### Challenges
**1.** From the commit diff, extract the stretch from "Enabled VLMs via" through "of downloaded model." and copy it word for word.
**2.** Rewrite only the records from their start through the line containing "will [77, 94].", requests included. Shift every coordinate in the answers by adding 132 to each number.

### Article

Enabled VLMs via CLI

asmigosw · asmigosw · commit 1b3043d1bbfd · 2025-03-03T11:49:09.000Z
Signed-off-by: Asmita Goswami &lt;quic_asmigosw@quicinc.com&gt;
diff --git a/QEfficient/base/common.py b/QEfficient/base/common.py
@@ -12,13 +12,21 @@
 QEFFAutoModel provides a common interface for loading the HuggingFace models using either the HF card name of local path of downloaded model.
 """
 
+import importlib
+from collections import OrderedDict
 from typing import Any
 
+import transformers.models.auto.modeling_auto as mapping
 from transformers import AutoConfig
-from transformers.models.auto.modeling_auto import MODEL_FOR_CAUSAL_LM_MAPPING_NAMES
 
 from QEfficient.base.modeling_qeff import QEFFBaseModel
-from QEfficient.transformers.models.modeling_auto import QEFFAutoModelForCausalLM
+
+MODEL_CLASS_MAPPING = OrderedDict(
+    [
+        (tuple(mapping.MODEL_FOR_CAUSAL_LM_MAPPING_NAMES.values()), "QEFFAutoModelForCausalLM"),
+        (tuple(mapping.MODEL_FOR_IMAGE_TEXT_TO_TEXT_MAPPING_NAMES.values()), "QEFFAutoModelForImageTextToText"),
+    ]
+)
 
 
 class QEFFCommonLoader:
@@ -42,9 +50,13 @@ def from_pretrained(cls, pretrained_model_name_or_path: str, *args, **kwargs) ->
         config = AutoConfig.from_pretrained(pretrained_model_name_or_path)
         architecture = config.architectures[0] if config.architectures else None
 
-        if architecture in MODEL_FOR_CAUSAL_LM_MAPPING_NAMES.values():
-            model_class = QEFFAutoModelForCausalLM
-        else:
+        model_class = None
+        for key_tuple, class_name in MODEL_CLASS_MAPPING.items():
+            if architecture in key_tuple:
+                module = importlib.import_module("QEfficient.transformers.models.modeling_auto")

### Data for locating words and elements
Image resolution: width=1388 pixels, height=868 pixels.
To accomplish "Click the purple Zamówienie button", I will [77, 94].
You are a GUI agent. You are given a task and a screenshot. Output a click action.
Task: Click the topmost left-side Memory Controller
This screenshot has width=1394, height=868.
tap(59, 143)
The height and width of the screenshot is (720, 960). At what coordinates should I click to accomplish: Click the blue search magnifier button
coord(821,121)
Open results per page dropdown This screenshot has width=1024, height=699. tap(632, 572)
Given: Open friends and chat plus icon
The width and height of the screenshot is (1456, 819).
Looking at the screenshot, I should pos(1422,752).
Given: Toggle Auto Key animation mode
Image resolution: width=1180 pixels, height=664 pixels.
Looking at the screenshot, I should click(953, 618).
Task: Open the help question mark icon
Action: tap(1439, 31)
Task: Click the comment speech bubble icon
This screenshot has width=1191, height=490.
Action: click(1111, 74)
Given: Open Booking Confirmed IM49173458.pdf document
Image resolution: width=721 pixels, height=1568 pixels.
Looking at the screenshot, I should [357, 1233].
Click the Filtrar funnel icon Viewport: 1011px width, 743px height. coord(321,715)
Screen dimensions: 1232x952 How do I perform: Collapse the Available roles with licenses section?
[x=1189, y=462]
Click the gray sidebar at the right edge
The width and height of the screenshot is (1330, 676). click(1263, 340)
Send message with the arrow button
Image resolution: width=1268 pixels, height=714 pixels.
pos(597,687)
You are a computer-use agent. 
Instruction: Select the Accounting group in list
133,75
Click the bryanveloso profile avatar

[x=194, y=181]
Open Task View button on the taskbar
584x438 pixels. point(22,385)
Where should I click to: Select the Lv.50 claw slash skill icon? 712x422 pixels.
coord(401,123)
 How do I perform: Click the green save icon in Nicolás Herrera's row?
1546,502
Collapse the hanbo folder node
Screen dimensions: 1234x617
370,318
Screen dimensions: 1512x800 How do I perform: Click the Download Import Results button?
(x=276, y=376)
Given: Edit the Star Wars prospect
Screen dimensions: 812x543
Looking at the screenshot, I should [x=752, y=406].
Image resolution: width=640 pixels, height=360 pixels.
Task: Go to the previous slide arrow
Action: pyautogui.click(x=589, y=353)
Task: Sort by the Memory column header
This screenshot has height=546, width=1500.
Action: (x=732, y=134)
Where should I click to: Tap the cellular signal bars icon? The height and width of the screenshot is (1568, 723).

### Results of the tasks
**1.**
Enabled VLMs via CLI

asmigosw · asmigosw · commit 1b3043d1bbfd · 2025-03-03T11:49:09.000Z
Signed-off-by: Asmita Goswami &lt;quic_asmigosw@quicinc.com&gt;
diff --git a/QEfficient/base/common.py b/QEfficient/base/common.py
@@ -12,13 +12,21 @@
 QEFFAutoModel provides a common interface for loading the HuggingFace models using either the HF card name of local path of downloaded model.

**2.**
Image resolution: width=1388 pixels, height=868 pixels.
To accomplish "Click the purple Zamówienie button", I will [209, 226].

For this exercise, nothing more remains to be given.